The police recovered two blood-stained knives from the apartment where the altercation started. The blood recovered from the blades of both knives matched the complainant's DNA profile.

Contrary to the defendant's contention, his statement made to a police detective prior to being given Miranda warnings was voluntary and spontaneous and not the result of any police conduct or questioning which reasonably could have been expected to elicit an inculpatory response from him (see People v Gonzales, 75 NY2d 938, 939-940 [1990]; People v Foster, 153 AD3d 853, 854 [2017]; People v Wallace, 128 AD3d 866, 866 [2015]). Accordingly, the hearing court properly denied suppression of that statement.

Viewing the evidence in the light most favorable to the prosecution (see People v Contes, 60 NY2d 620, 621 [1983]), we find that it was legally sufficient to establish the defendant's guilt beyond a reasonable doubt (see People v Danielson, 9 NY3d 342, 349 [2007]). Moreover, in fulfilling our responsibility to conduct an independent review of the weight of the evidence (see CPL 470.15 [5]; People v Danielson, 9 NY3d at 348-349), we nevertheless accord great deference to the jury's opportunity to view the witnesses, hear the testimony, and observe demeanor (see People v Mateo, 2 NY3d 383, 410 [2004]; People v Bleakley, 69 NY2d 490, 495 [1987]). Although an acquittal on one or more of the counts, including attempted murder in the second degree, would not have been unreasonable, upon reviewing the record here, we are satisfied that the trier of fact has given the evidence the weight it should be accorded (see People v Bleakley, 69 NY2d at 495), and that the verdict of guilt was not against the weight of the evidence (see People v Romero, 7 NY3d 633 [2006]). Among other things, we note that while none of the complainant's injuries in this case were life-threatening, "the crime of attempted murder does not require actual physical injury to a victim at all" (People v Fernandez, 88 NY2d 777, 783 [1996]; see People v Holmes, 129 AD3d 1692, 1694 [2015]; People v Greenfield, 112 AD3d 1226, 1228 [2013]). Here, the forensic evidence showing that two separate knives were used in the attack, coupled with the fact that the defendant, still holding a knife, chased the complainant outside the apartment complex and broke off his attack only after a bystander intervened, provides factually sufficient evidence of the defendant's intent to kill.

Contrary to the defendant's contentions, the County Court properly declined to give a missing witness charge with regard to the complainant, as the record reflects that the complainant was not under the People's control (see People v Savinon, 100 NY2d 192, 200-201 [2003]; People v Read, 97 AD3d 702, 703 [2012]; People v Greene, 87 AD3d 551, 552 [2011]; People v Royster, 18 AD3d 375, 375-376 [2005]; People v Hernandez, 256 AD2d 18, 19 [1998]).

To the extent the defendant further contends that the People's failure to call the complainant as a witness deprived him of the constitutional right to cross-examine his accuser (see Crawford v Washington, 541 US 36 [2004]), the issue is unpreserved for appellate review. Since the issue is insufficiently developed in the defendant's brief to permit any meaningful review on appeal, we decline to reach it in the exercise of our interest of justice jurisdiction.

## RECORDS SUPPLIED
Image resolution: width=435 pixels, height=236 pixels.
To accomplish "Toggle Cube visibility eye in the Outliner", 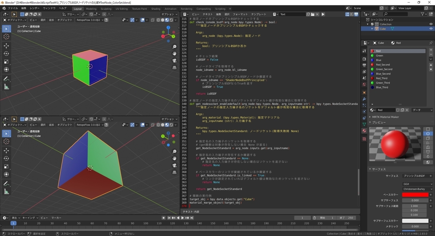I will (x=431, y=28).
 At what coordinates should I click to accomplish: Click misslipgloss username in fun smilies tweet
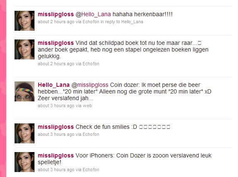(56, 127)
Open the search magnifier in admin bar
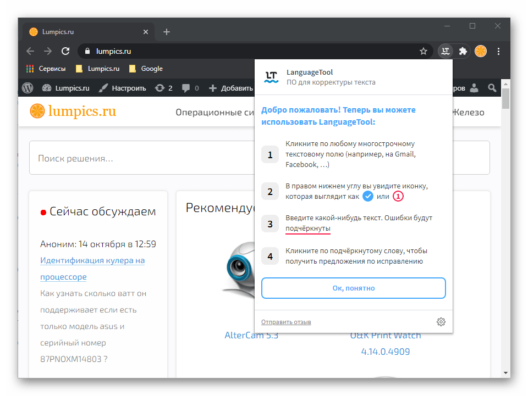 coord(492,88)
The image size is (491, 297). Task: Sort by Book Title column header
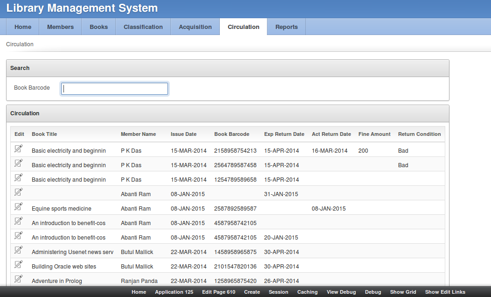44,134
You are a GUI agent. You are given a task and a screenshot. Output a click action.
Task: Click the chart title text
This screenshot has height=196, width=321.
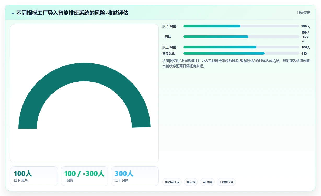(72, 13)
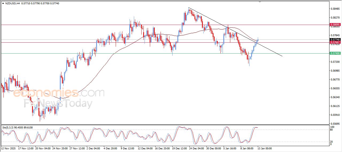The image size is (342, 152).
Task: Select the 24 Dec 04:00 time axis label
Action: click(196, 148)
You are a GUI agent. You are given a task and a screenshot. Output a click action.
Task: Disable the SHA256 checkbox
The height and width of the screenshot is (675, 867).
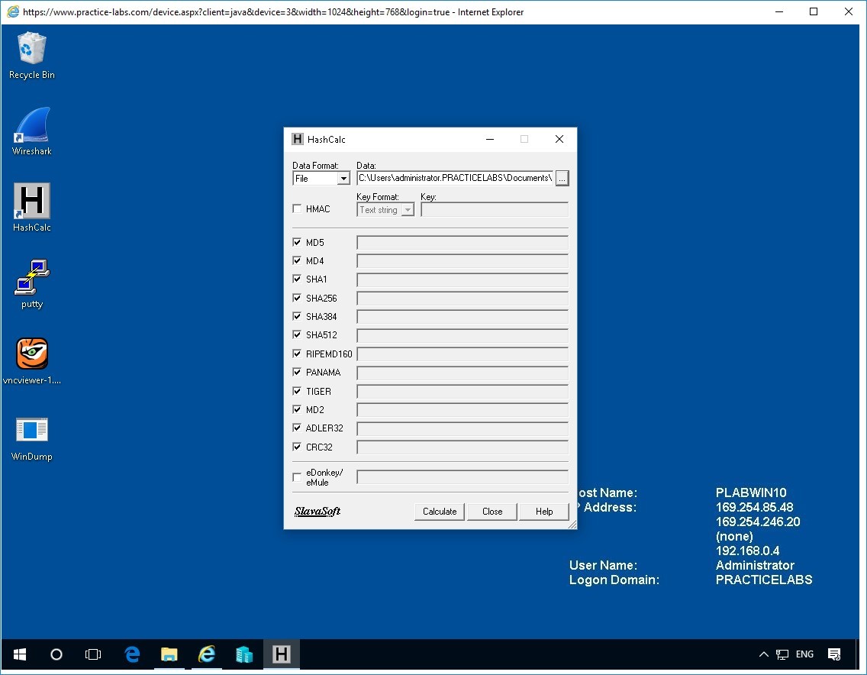(297, 298)
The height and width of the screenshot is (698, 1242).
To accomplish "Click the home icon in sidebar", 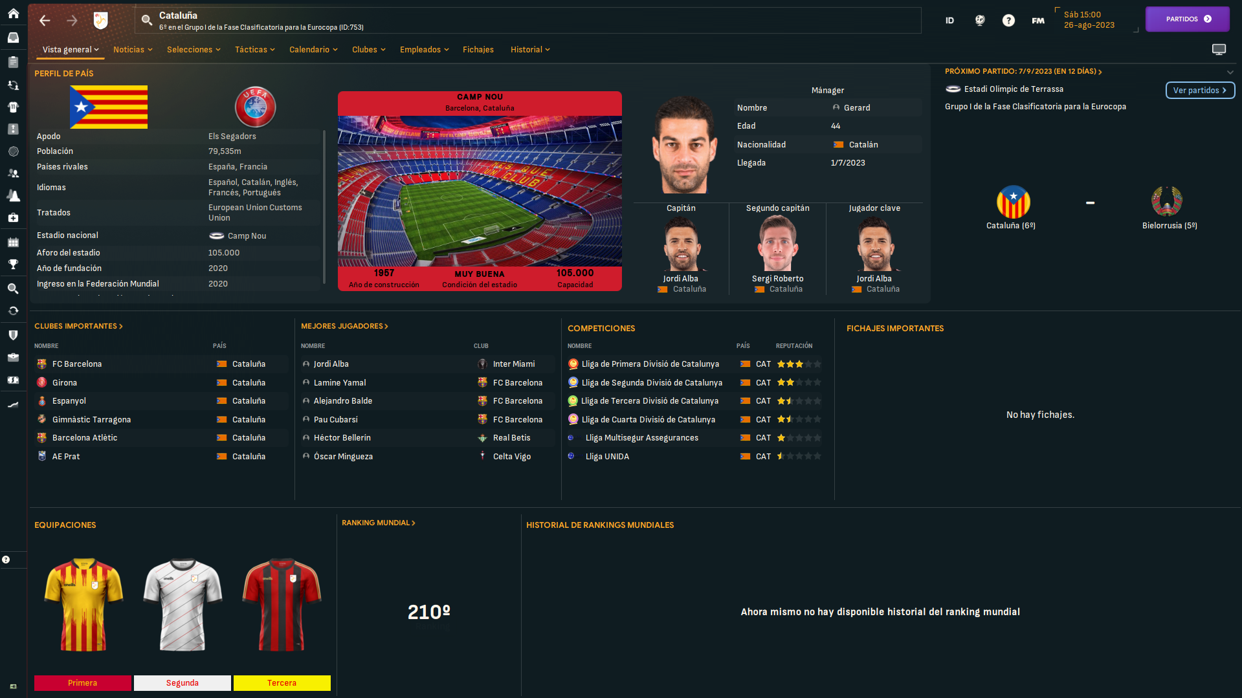I will click(13, 13).
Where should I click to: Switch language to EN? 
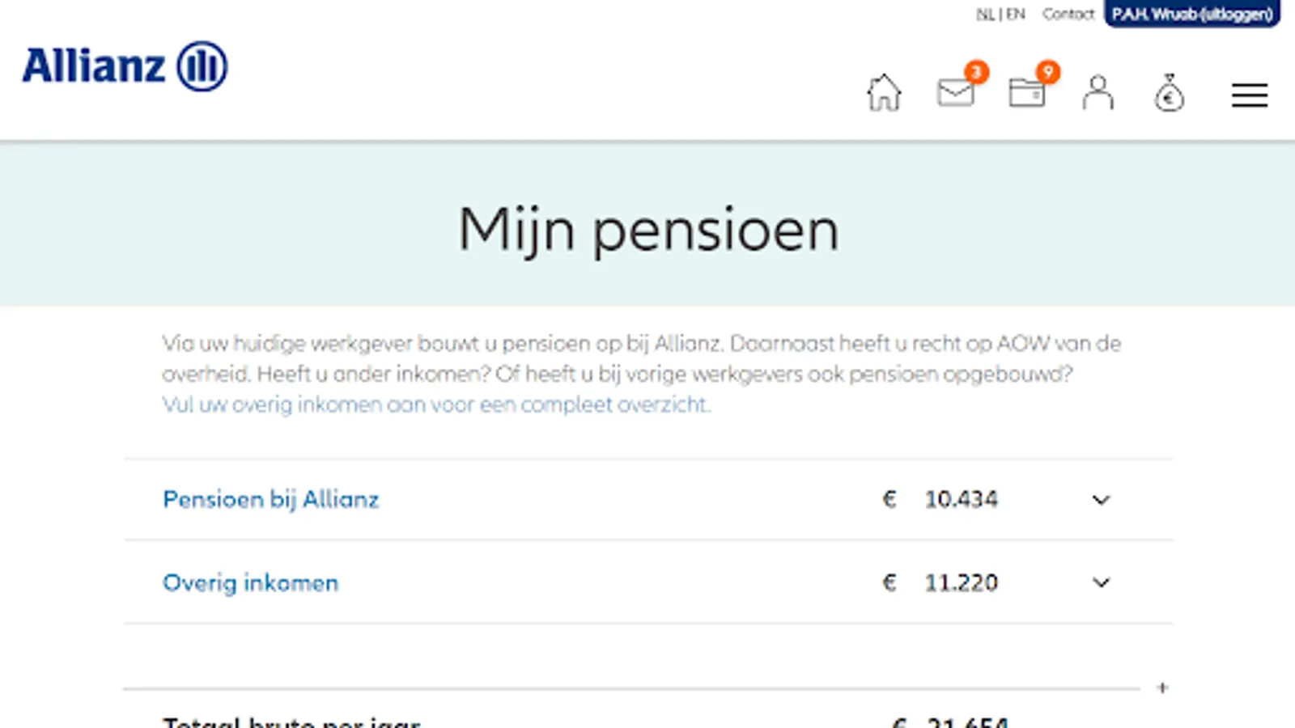point(1016,15)
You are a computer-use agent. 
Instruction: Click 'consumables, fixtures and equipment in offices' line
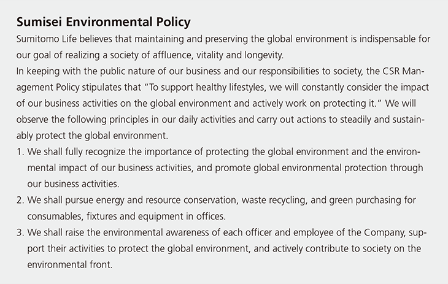coord(126,217)
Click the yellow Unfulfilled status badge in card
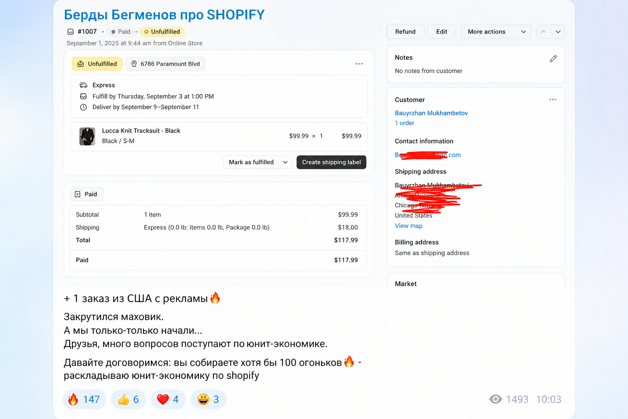Screen dimensions: 628x419 (x=97, y=64)
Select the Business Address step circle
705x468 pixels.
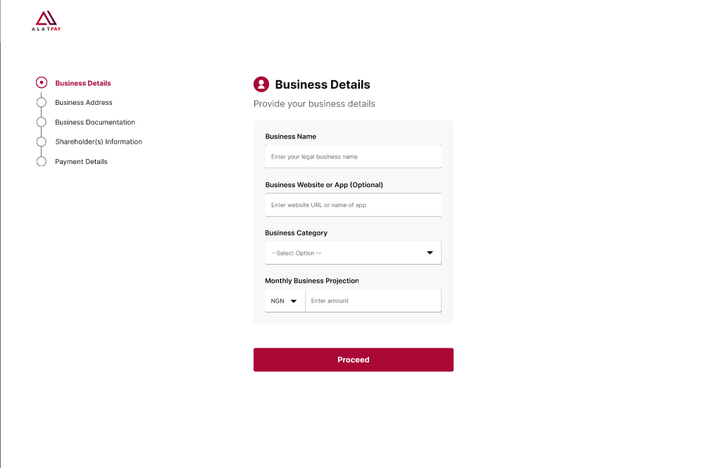click(42, 103)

## WHAT THIS TASK INVOLVES
Reproduce the court decision from "Contrary to the defendant's contentions, the" up to and including "18, 19 [1998]).". The items are separate material, apart from the court decision.

## ANSWER FOR THIS EXERCISE
Contrary to the defendant's contentions, the County Court properly declined to give a missing witness charge with regard to the complainant, as the record reflects that the complainant was not under the People's control (see People v Savinon, 100 NY2d 192, 200-201 [2003]; People v Read, 97 AD3d 702, 703 [2012]; People v Greene, 87 AD3d 551, 552 [2011]; People v Royster, 18 AD3d 375, 375-376 [2005]; People v Hernandez, 256 AD2d 18, 19 [1998]).